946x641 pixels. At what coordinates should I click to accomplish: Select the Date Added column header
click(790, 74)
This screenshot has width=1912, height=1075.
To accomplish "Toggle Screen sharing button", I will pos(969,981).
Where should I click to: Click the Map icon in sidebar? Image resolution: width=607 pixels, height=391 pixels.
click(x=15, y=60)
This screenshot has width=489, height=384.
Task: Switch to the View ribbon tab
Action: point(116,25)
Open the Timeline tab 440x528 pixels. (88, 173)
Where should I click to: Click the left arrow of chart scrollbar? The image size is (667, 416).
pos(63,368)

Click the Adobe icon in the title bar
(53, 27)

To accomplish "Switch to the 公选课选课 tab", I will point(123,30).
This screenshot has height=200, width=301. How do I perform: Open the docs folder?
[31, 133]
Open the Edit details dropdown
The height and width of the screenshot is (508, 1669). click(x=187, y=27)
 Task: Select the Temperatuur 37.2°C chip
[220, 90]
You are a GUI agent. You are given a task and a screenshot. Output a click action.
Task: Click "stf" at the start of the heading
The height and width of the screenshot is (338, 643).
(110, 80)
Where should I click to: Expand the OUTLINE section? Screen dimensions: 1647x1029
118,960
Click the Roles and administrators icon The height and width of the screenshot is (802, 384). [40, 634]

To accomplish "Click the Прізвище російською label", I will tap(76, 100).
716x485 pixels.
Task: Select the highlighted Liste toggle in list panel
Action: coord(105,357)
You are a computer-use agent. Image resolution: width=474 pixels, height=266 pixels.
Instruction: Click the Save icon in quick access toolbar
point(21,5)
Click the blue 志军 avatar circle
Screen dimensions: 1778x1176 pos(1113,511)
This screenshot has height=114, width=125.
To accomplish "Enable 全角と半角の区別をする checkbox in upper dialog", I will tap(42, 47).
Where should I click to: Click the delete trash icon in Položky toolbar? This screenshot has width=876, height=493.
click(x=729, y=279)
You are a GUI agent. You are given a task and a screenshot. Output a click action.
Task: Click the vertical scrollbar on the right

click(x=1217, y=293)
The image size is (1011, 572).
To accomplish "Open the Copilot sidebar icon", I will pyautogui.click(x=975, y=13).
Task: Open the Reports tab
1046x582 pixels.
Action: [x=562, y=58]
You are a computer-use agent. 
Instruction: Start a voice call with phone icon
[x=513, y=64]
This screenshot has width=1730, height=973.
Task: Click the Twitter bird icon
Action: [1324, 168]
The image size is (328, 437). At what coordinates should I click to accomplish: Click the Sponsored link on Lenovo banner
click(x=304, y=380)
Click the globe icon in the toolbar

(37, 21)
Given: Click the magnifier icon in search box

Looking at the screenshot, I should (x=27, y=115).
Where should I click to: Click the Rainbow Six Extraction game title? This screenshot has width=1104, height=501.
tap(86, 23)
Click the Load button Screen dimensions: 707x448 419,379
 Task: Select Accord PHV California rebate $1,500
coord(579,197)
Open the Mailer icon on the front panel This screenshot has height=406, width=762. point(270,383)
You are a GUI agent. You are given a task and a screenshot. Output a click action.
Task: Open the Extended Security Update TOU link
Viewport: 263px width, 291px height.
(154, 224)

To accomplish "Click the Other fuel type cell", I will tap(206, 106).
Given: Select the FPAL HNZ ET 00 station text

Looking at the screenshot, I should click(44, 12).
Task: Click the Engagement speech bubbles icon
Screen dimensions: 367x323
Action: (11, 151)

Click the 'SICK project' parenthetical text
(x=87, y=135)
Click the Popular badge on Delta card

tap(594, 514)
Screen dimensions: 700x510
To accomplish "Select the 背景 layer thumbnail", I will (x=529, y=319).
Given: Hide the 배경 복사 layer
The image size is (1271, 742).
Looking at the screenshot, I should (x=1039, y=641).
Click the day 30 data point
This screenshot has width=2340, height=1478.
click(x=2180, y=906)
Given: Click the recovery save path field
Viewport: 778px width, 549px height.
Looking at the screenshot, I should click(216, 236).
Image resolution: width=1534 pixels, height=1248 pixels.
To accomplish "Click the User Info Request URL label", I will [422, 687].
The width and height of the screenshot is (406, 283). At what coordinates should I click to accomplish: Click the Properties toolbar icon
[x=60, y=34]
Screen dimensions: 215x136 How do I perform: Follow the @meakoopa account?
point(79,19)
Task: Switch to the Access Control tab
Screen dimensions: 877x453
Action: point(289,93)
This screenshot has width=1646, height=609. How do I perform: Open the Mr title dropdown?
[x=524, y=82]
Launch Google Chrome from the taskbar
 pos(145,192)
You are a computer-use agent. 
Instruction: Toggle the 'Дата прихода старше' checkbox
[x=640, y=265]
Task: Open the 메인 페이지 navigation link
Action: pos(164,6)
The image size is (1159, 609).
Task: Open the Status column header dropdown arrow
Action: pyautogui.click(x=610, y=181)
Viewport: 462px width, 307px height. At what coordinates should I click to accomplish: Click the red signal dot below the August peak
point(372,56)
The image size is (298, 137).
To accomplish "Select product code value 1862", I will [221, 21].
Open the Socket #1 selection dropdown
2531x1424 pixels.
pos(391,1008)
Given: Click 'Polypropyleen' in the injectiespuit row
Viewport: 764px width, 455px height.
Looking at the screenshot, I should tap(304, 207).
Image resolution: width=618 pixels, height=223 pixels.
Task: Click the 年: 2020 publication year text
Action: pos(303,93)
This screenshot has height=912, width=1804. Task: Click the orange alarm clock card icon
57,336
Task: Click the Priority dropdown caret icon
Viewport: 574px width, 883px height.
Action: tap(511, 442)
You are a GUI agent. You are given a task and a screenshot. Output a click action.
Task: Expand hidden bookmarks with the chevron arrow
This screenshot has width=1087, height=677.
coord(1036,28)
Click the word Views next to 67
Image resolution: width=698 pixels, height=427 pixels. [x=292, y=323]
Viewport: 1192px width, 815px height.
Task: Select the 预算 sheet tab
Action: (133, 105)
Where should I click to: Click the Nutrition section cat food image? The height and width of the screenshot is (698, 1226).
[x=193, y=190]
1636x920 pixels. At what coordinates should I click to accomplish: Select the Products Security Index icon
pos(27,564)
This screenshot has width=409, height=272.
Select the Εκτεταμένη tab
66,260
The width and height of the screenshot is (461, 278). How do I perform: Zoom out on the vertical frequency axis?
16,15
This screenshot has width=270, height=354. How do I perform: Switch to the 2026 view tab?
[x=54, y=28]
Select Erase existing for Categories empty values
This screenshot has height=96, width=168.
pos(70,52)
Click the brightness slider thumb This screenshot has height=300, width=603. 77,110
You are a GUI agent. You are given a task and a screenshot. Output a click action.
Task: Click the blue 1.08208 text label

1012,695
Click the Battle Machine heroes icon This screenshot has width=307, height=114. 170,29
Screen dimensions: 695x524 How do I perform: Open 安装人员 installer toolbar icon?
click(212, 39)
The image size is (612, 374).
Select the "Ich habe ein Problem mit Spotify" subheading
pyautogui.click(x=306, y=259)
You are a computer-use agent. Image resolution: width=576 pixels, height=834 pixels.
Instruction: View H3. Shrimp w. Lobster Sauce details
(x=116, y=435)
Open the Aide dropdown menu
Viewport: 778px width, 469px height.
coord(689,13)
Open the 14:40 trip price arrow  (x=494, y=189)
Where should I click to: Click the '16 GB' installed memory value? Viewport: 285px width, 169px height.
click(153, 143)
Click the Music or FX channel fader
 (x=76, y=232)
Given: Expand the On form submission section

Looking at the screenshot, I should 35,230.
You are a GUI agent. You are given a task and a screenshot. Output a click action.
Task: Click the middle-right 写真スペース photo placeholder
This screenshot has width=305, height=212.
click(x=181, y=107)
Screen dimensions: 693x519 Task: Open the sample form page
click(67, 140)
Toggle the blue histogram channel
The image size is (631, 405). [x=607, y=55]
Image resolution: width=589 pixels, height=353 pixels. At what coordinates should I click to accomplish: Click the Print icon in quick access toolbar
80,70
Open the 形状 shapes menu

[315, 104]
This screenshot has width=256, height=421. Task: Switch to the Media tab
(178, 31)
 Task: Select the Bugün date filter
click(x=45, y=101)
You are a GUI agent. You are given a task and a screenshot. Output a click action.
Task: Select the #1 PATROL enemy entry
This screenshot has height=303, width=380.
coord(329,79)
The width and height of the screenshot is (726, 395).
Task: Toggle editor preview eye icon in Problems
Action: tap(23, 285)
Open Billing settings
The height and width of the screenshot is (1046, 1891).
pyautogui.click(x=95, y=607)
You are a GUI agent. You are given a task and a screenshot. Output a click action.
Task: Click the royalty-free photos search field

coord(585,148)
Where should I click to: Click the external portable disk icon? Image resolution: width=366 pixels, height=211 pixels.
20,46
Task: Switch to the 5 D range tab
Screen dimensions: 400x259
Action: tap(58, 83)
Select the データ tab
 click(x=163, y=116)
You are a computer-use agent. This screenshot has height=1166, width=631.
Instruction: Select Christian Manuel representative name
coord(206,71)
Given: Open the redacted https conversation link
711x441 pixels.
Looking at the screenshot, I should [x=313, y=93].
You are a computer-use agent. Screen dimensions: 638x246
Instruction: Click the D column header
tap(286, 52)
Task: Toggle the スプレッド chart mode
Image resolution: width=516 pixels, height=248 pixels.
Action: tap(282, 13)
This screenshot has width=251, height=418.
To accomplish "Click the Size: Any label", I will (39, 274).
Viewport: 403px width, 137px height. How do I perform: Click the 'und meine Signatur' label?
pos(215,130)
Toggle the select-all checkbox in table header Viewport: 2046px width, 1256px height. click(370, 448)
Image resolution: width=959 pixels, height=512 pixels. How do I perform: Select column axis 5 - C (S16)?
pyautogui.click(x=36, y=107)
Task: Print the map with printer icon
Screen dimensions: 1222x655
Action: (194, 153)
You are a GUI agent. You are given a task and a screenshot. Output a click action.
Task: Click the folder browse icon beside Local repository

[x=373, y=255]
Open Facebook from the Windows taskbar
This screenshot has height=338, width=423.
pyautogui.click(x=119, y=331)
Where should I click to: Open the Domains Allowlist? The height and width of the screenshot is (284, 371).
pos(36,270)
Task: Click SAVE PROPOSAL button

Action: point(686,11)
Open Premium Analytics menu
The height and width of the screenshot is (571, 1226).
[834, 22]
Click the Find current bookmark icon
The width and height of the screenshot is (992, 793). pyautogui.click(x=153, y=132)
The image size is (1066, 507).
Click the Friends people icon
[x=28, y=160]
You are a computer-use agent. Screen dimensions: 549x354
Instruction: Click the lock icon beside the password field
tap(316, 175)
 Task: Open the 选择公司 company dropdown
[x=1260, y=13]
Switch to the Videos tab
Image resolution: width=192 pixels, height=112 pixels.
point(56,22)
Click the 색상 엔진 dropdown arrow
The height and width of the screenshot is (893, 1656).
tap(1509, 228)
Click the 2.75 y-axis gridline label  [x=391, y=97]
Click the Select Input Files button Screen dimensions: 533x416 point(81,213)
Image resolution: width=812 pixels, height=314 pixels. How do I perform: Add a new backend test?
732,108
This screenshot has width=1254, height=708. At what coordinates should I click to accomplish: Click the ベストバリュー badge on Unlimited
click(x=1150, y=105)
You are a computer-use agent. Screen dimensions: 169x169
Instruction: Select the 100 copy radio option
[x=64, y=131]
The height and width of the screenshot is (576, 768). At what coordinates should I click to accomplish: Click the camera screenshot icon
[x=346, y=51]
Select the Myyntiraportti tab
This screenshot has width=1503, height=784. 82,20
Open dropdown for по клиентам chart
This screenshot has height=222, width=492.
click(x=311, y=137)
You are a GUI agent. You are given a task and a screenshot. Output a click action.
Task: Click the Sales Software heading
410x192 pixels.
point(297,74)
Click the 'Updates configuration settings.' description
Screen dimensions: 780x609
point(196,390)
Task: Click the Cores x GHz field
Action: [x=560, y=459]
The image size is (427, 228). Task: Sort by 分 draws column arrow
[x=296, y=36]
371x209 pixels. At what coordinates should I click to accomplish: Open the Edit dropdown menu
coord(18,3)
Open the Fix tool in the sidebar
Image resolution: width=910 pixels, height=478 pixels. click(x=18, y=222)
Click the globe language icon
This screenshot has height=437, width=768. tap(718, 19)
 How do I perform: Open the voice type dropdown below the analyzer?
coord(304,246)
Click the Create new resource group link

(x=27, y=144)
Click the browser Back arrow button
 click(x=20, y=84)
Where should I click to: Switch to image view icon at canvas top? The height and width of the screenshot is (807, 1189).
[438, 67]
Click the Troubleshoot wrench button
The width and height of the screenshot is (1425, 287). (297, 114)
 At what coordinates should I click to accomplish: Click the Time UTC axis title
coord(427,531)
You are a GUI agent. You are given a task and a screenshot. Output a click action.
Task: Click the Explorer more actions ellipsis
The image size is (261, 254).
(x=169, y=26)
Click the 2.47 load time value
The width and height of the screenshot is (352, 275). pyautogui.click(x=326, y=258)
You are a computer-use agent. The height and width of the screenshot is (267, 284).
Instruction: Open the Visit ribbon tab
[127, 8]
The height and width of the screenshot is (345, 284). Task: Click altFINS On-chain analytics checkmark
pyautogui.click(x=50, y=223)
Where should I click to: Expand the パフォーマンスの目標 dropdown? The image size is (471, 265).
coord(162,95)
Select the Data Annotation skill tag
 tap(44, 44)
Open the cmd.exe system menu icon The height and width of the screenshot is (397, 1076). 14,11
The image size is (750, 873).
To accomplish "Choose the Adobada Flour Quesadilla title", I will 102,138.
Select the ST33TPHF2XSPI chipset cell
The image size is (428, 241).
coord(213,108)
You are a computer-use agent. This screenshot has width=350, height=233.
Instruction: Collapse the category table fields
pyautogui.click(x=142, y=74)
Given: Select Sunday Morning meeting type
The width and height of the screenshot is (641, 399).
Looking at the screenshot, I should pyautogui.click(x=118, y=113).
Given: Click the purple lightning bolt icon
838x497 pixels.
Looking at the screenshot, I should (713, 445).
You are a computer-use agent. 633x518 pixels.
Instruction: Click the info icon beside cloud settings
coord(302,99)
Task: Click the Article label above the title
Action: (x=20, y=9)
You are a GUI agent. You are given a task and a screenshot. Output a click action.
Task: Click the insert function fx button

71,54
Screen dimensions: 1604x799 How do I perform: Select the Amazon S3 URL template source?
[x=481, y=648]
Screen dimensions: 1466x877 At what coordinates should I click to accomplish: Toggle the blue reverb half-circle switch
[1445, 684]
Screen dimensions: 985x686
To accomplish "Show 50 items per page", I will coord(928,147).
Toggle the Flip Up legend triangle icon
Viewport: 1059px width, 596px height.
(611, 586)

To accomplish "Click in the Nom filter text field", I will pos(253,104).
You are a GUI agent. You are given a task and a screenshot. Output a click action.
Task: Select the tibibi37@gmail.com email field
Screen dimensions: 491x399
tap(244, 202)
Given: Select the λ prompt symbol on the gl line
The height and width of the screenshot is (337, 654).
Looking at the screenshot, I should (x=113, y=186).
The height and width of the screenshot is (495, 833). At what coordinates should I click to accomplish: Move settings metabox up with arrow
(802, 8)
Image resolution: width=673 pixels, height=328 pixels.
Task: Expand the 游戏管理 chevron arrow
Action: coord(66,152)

◆ ◆ ◆

What is being asked
How many lines in the listing above contain the string "chart"? Case counts, so give only the number.

Result of the exercise
3